OpenSearch accepts data via its HTTP REST API. Several ingestion patterns are common in production:

Ingestion Method	Best For	Notes
OpenSearch Ingestion (managed)	Logs from S3, Kinesis, CloudWatch	Fully managed pipeline - replaces self-hosted Logstash
Kinesis Data Firehose	High-volume event streams	Built-in buffering and retry; Firehose handles backpressure
Fluent Bit DaemonSet (K8s)	Container logs from EKS	Lightweight, low CPU; plugin for OpenSearch HTTP
Logstash	Complex transformations before index	More resource-intensive than Fluent Bit
Direct _bulk API	Custom applications, batch loaders	Batch 500-5000 docs per request for throughput

💡

OpenSearch Ingestion (the managed pipeline service) replaces the need to run self-hosted Logstash or Fluentd on EC2. It scales automatically and integrates with IAM for authentication. Use it for new greenfield deployments.

Pricing - Instances, Storage, and UltraWarm

Component	Cost Driver	Optimization
Data node instances	Instance type x hours	Reserved instances for 30-60% savings on baseline nodes
EBS storage (gp3)	$0.135/GB-month	Use gp3 - cheaper and faster than gp2
UltraWarm storage	$0.024/GB-month	5x cheaper than EBS for warm data
Cold storage	$0.01/GB-month	For compliance/audit data rarely queried
Data transfer out	Standard AWS rates	Keep consumers in same region
Dedicated master nodes	Instance type x hours	Required for production; size down from data nodes

💡

UltraWarm is 5x cheaper than hot EBS storage but queries are slower (seconds vs milliseconds). For log data older than 30 days that is only queried during incidents, UltraWarm provides excellent cost savings without sacrificing operational utility.

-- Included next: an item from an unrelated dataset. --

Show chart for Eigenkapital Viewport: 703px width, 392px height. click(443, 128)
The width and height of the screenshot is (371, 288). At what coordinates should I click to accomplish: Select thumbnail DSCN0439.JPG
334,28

OpenSearch vs CloudWatch Logs Insights for Log Analytics

Dimension	OpenSearch Service	CloudWatch Logs Insights
Query language	Lucene + SQL + PPL	CloudWatch Insights query language
Full-text search	Excellent - inverted index	Limited - pattern matching only
Cost for high volume	Lower at scale with UltraWarm	Expensive - charged per GB ingested + scanned
Dashboards	OpenSearch Dashboards (Kibana fork)	CloudWatch Dashboards (simpler)
Alerting	Built-in alerting + anomaly detection	CloudWatch Alarms + Insights scheduled queries
Setup complexity	Higher - cluster sizing, ISM	Zero - fully serverless
AWS service logs	Requires Firehose/delivery pipeline	Native - one-click subscriptions

💡

For AWS service logs (VPC Flow, CloudTrail, ALB access), CloudWatch Logs is simpler to set up. For custom application logs at high volume, or when you need full-text search and complex aggregations, OpenSearch is significantly cheaper and more capable.

🎯

Interview Focus Points

1Why do you need dedicated master nodes in an OpenSearch production cluster, and what happens without them?
2Explain the UltraWarm tier - how does it work and what workloads justify it?
3How does Index State Management work and how would you configure a log lifecycle policy?
4Compare OpenSearch Service to CloudWatch Logs Insights for log analytics - when do you choose each?
5What is the impact of shard count on OpenSearch performance and how do you size shards correctly?
6How would you ingest Kubernetes application logs from an EKS cluster into OpenSearch?
7How does OpenSearch fine-grained access control work with IAM and internal users?
8A search query that used to return in 100ms now takes 5 seconds - walk me through diagnosing the issue.